Further on economics is the problem with the Khilafahs innate love for the Bedouin and the desert nomadic lifestyle. These ideals where in deep consrast to the settled and urban Hellenic peoples and Persians. This would turn into the vast use of the goat and camel upon the Middle East and the deteriorated use of the wheel due to a lack of perceived need, the Arabs saw no need for wheels whenever their grandfather used a camel to carry his stuff from Mecca to Jiddah, also try using a wheel cart through the rural areas of the Nejd lol. This would leed further to the expansion of Bedoiun throughout the nation removing farmland (North Africa) who brought goats, goats who once used on the fragile North African soil who had already deteriorated since Rome, led to a catastrophe and the increased expansion of the Sahara that's growth might have been averted by agricultural countermeasure from Byzantium. These difficulties would make the Middle East ecomically unprepared for the age of imperialism.

Further while areas like Al-Andalus where scientifically amazing and economically sound (for the time not in the long) where still inwardly crippled by the same thing that hurt Mali, Ghaznavids, Crimea, Barbary states, etc. That problem was the continued use of ineffective taxing methods and in many cases refusal to take taxs from unbelievers because a person who refuses to pay Jizya is immediately a target for slavery, hence in Iberia the Khilafah in many cases allowed Christian states to live or not take taxes from them so whenever they needed to they could just take slaves. This was seen dramatically in Mali, where until the rise of the Songhai and Sokoto, the Emirates refused or just didn't try to assimilate its people so they would have a steady supply of slaves and since pagans rarely pay Jizya, everyone was free game.

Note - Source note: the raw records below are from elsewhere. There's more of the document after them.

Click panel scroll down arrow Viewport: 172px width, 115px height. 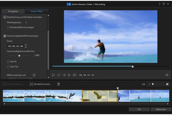pos(48,78)
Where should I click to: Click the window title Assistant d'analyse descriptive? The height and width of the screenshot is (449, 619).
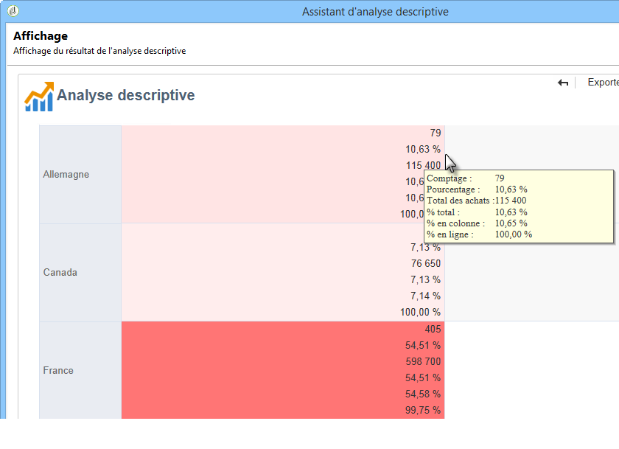pos(375,12)
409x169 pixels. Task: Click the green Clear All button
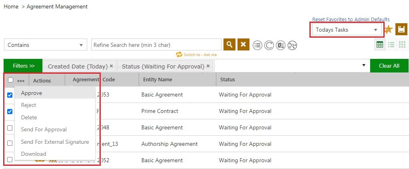tap(389, 66)
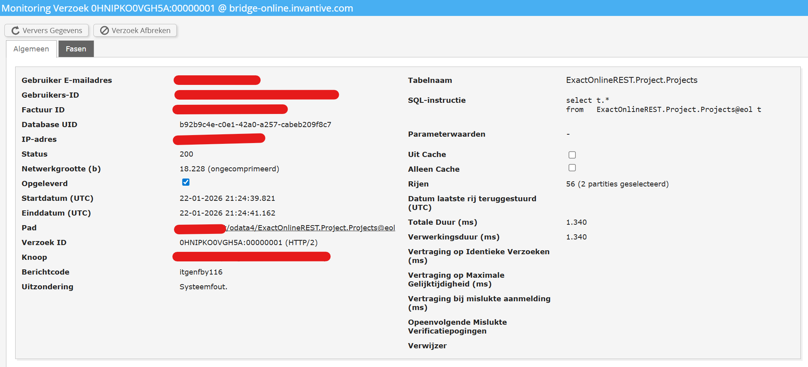Click the Database UID value

pyautogui.click(x=255, y=124)
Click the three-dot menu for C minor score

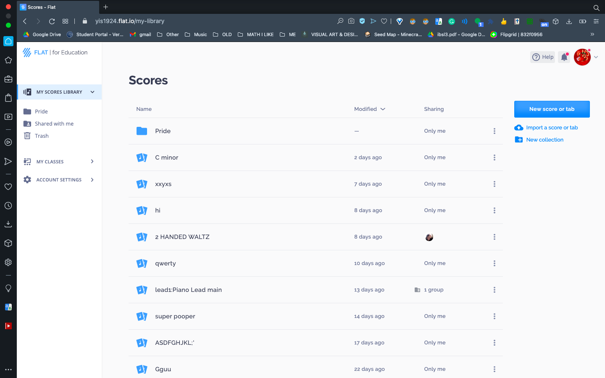click(x=495, y=158)
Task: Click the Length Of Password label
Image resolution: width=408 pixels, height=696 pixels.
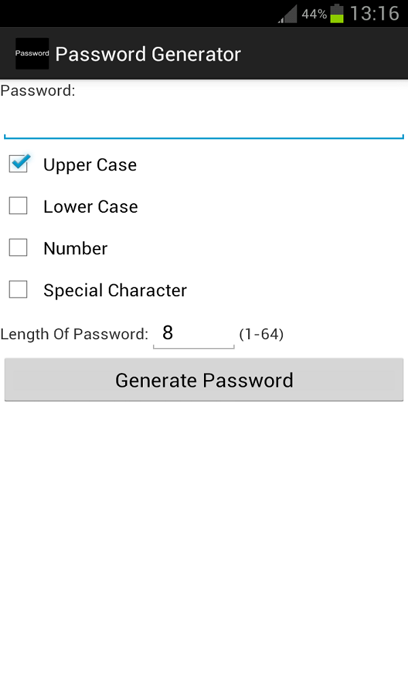Action: click(x=75, y=334)
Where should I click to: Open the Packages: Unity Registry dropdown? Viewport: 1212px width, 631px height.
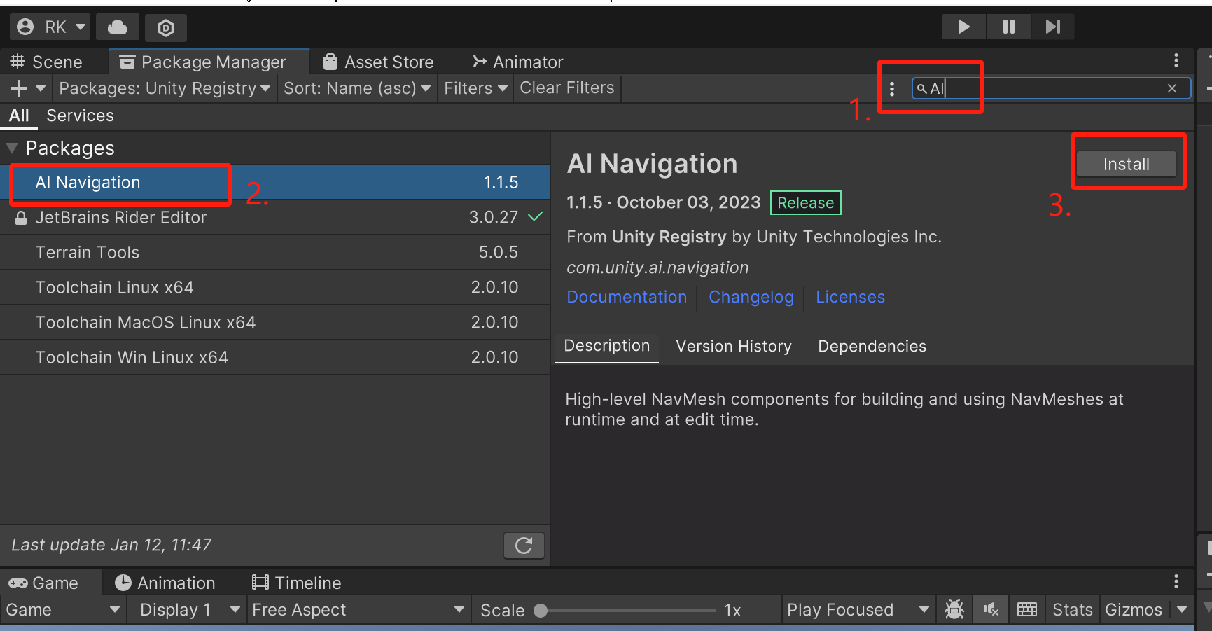click(x=165, y=88)
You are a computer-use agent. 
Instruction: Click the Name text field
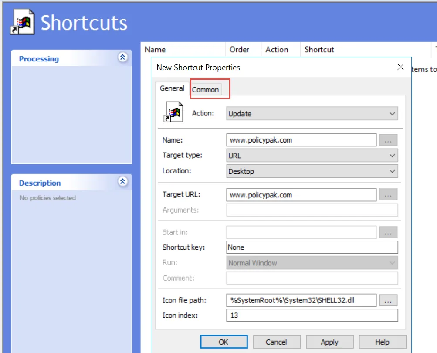point(301,140)
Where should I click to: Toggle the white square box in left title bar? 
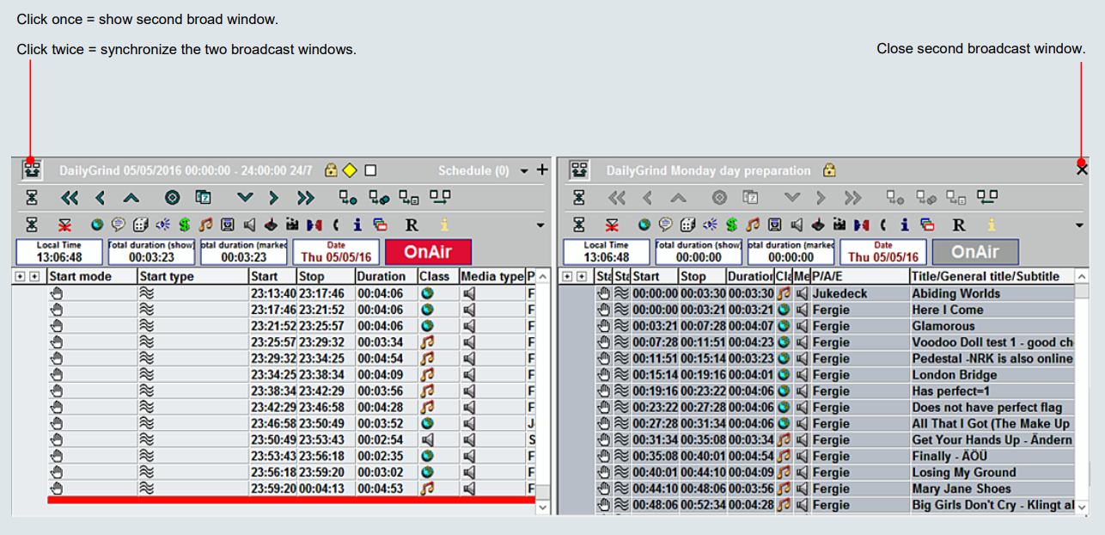click(x=370, y=170)
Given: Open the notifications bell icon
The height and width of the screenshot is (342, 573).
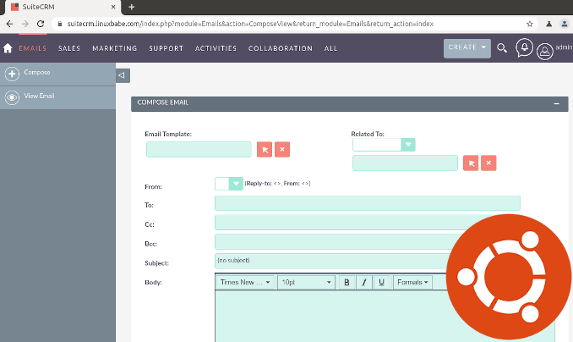Looking at the screenshot, I should [x=525, y=48].
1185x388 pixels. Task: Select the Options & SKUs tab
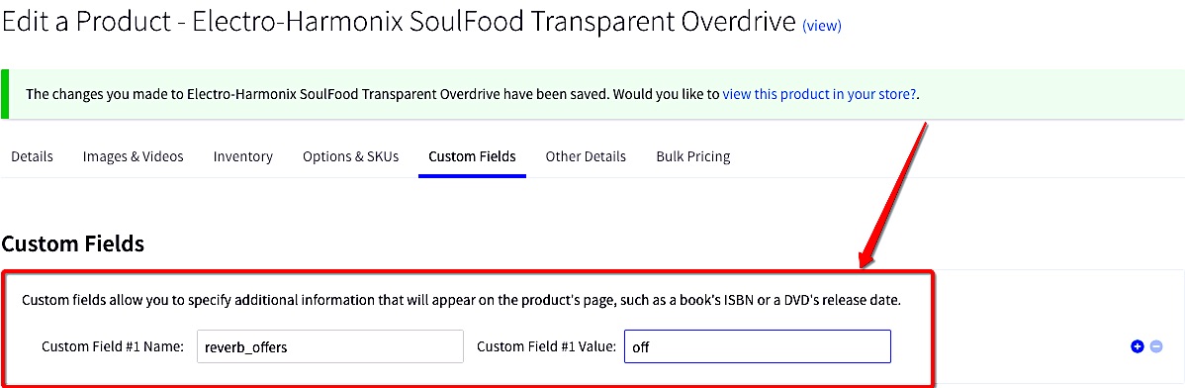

Then the elephant in the room is the perceived decadence and Bidaa of these Khilafah (mainly Abbasids) by its subjects who rebelled in the form of anti noble Arab attacks led by Khawarij/Shurha and the Shia backlash to mistreatment by the Khilafah towards them and a hope to come out of Taqqiyyah. This led to massive revolts further draining a already drained land.

To clear this up I want to say I am not taking a shot towards Islam in any way and am only combating romanticism and the lack of critism of some of the Khilafah's dubious economic policies and I never referred to Islam as the reason for any of these problems.

Sorry for spelling errors, I don't feel like proofreading this atm lol.